▶ [Exercise directions] As soon as the line containing "The width and height of the screenshot is (800, 1280)." appears, copy it and every following line word for word until the records end.

Data shown Block Start

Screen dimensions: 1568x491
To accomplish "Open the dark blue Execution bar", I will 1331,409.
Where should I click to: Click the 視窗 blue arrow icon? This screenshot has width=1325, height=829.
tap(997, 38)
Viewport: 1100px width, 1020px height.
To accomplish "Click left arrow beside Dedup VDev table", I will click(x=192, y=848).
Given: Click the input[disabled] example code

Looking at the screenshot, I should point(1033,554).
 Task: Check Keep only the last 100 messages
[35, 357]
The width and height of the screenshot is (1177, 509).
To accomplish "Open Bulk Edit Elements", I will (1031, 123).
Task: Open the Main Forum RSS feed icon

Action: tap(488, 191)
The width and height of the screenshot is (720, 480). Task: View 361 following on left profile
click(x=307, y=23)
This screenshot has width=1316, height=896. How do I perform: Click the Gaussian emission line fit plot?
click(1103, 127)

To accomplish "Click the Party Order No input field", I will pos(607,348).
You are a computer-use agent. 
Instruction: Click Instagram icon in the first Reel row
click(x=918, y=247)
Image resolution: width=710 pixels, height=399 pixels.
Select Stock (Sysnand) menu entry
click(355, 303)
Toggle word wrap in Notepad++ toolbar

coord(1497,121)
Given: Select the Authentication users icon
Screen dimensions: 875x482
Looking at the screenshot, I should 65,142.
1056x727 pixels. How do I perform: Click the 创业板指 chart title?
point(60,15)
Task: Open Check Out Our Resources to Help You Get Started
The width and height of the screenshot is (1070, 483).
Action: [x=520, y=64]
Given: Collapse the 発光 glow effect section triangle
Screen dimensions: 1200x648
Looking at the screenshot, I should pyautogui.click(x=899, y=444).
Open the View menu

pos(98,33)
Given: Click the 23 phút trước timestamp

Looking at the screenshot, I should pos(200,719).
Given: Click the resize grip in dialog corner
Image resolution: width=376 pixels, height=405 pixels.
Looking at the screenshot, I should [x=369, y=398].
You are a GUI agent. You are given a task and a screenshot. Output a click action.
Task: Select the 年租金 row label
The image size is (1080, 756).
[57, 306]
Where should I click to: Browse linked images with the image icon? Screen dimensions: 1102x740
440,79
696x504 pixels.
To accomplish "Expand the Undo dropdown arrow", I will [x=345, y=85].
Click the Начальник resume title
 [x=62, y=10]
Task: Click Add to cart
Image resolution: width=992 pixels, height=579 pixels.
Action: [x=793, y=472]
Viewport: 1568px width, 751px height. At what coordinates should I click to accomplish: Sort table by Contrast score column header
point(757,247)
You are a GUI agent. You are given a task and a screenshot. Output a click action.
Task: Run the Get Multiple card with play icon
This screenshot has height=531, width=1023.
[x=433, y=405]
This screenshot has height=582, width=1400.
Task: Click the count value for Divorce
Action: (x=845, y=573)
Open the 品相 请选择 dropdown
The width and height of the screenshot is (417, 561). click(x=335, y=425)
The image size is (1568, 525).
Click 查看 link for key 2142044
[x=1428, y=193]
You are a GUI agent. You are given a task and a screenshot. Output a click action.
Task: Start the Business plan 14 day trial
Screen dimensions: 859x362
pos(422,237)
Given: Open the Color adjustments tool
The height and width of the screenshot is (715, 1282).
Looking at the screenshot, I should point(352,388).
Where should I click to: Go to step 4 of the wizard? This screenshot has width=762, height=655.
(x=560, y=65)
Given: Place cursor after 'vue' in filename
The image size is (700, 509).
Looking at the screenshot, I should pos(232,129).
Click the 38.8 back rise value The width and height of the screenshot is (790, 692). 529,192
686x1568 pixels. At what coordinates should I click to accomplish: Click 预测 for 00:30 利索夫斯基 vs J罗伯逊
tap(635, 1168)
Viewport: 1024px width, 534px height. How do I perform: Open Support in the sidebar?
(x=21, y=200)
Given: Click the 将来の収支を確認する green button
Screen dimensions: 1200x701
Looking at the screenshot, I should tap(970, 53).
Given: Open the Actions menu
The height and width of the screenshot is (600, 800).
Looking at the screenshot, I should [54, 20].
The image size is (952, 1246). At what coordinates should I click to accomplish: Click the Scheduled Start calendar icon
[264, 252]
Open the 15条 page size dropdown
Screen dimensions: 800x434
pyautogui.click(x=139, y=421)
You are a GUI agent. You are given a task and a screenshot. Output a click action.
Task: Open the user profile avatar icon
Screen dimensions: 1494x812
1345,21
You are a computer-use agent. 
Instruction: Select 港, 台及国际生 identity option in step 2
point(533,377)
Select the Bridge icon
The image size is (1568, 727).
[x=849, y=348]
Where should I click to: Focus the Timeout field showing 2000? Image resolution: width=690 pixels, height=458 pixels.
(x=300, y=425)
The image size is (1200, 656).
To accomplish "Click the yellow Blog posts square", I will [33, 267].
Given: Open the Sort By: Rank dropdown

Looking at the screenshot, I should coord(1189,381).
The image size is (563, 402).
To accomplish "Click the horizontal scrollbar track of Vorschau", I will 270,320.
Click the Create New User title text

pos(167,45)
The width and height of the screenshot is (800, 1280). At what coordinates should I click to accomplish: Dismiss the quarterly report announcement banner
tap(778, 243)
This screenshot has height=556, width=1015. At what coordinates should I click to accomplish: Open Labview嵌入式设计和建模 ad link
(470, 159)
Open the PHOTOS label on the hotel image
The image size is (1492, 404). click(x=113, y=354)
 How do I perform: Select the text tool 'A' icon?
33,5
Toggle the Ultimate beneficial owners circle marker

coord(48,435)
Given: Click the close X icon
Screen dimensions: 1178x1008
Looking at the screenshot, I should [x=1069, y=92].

Data shown Block End

▶ [Response to the exercise]
The width and height of the screenshot is (800, 1280). At what coordinates should I click to accomplish: Dismiss the quarterly report announcement banner
tap(778, 243)
This screenshot has height=556, width=1015. At what coordinates should I click to accomplish: Open Labview嵌入式设计和建模 ad link
(470, 159)
Open the PHOTOS label on the hotel image
The image size is (1492, 404). click(x=113, y=354)
 How do I perform: Select the text tool 'A' icon?
33,5
Toggle the Ultimate beneficial owners circle marker

coord(48,435)
Given: Click the close X icon
Screen dimensions: 1178x1008
Looking at the screenshot, I should [x=1069, y=92].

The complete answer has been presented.